Differential Radiation Sensitivities of Arabidopsis Plants at Various Developmental Stages

Arabidopsis plants were exposed to γ-rays of 200 Gy at one vegetative and three reproductive stages such as 23, 30, 36, and 43 days after sowing the seeds (DAS). The plants irradiated at certain reproductive stages, 30 and 36 DAS, showed a marked delay in leaf senescence in spite of inhibited growth of inflorescence stems and abnormalities in leaf morphology. The delay in leaf senescence was first characterized as increased levels of chlorophylls and carotenoids. The irradiated leaves also showed higher values in the maximum apparent electron transport rate, ETRmax, than the control ones. Moreover, microscopic analysis revealed the increased number of chloroplasts and the integrity of thylakoid membranes in the irradiated leaves of the 30 and 36-DAS plants at the later reproductive stage after ?-irradiation. The obtained results suggest that radiation-induced responses of Arabidopsis plants would be strongly dependent on the developmental stage including differential effects in leaf senescence.

Change of chlorophyll fluorescence transients in Arabidopsis plants irradiated with low-dose radiation using a gamma phytotron.

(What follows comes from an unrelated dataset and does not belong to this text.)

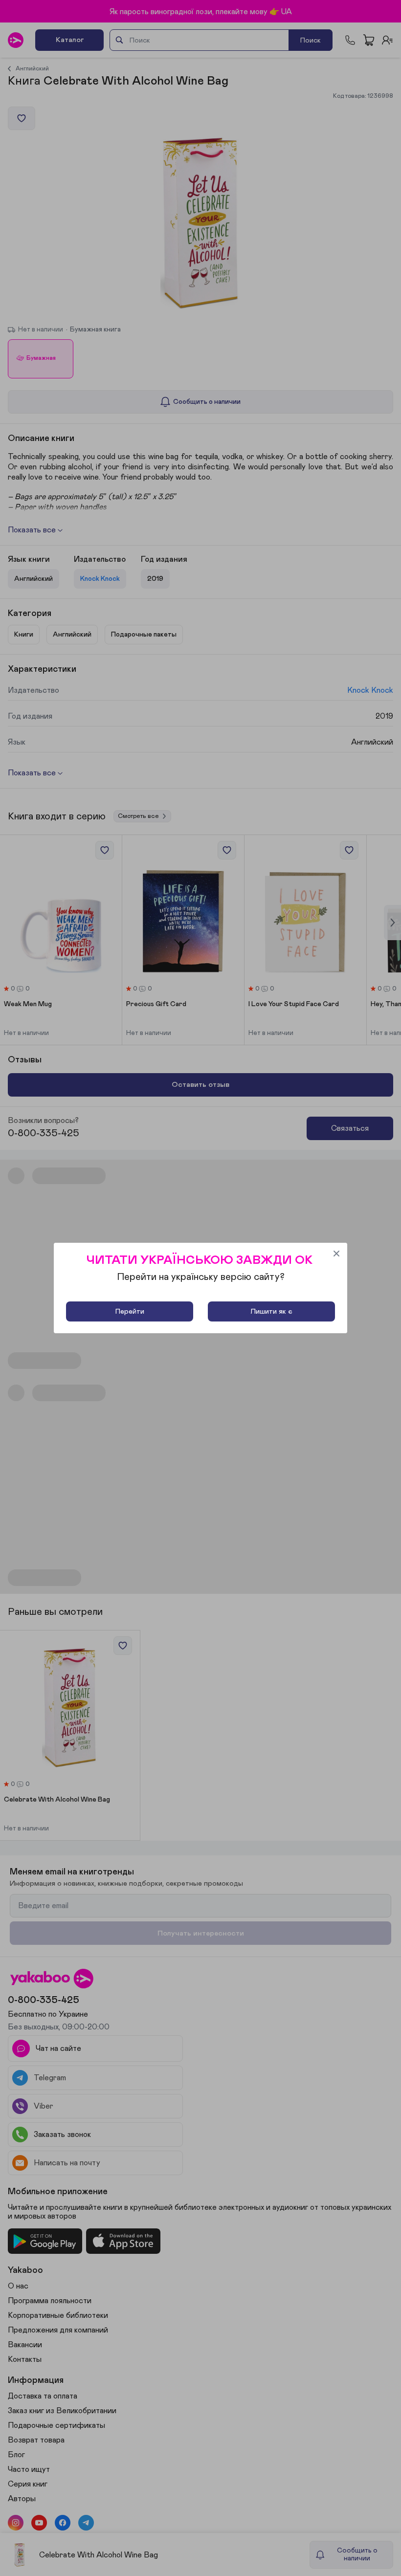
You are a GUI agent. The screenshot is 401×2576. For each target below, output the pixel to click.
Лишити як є (271, 1311)
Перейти (129, 1311)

The present study characterised chlorophyll fluorescence transients significantly altered in Arabidopsis leaves upon exposure to gamma radiation for 7.5 days at a low-dose rate of 0.8 Gy day−1 in a gamma phytotron. The JIP transients of Kautsky fluorescence induction were substantially affected by the consecutive exposure to the low-dose-rate gamma radiation. The performance index of photosynthesis (PI), which is based on the JIP transients, was decreased by up to about 40% in irradiated leaves. However, the maximum photochemical efficiency (Fv/Fm) and phenotypic traits were almost the same between the control and irradiated leaves. Based on these results, the PI is suggested to be a sensitive and reliable parameter for physiological evaluation of irradiated plants after exposure to low-dose gamma radiation.

Characterization of LexA-mediated Transcriptional Enhancement of Bidirectional Hydrogenase in Synechocystis sp. PCC 6803 upon Exposure to Gamma Rays

Influence of gamma rays on the cyanobacterium Synechocystis sp. PCC 6803 cells was investigated in terms of a bidirectional hydrogenase, which is encoded by hoxEFUYH genes and responsible for biohydrogen production. Irradiated cells revealed a substantial change in stoichiometry of photosystems at one day after gamma irradiation at different doses. However, as evaluated by the maximal rate of photosynthetic oxygen evolution, maximal photochemical efficiency of photosystem II, and chlorophyll content, net photosynthesis or photosynthetic capacity was not significantly different between the control and irradiated cells. Instead, transcription of hoxE, hoxH, or lexA, which encodes a subunit of bidirectional hydrogenase or the only transcriptional activator, LexA, for hox genes, was commonly enhanced in the irradiated cells. This transcriptional enhancement was more conspicuously observed immediately after gamma irradiation. In contrast, hydrogenase activities were found to somewhat lower in the irradiated cells. Therefore, we propose that transcription of hox genes should be enhanced by gamma irradiation in a LexA-mediated and possibly photosynthesis-independent manner and that this enhancement might not induce a subsequent increase in hydrogenase activities, probably due to the presence of post-transcriptional and/or post-translational regulatory mechanisms.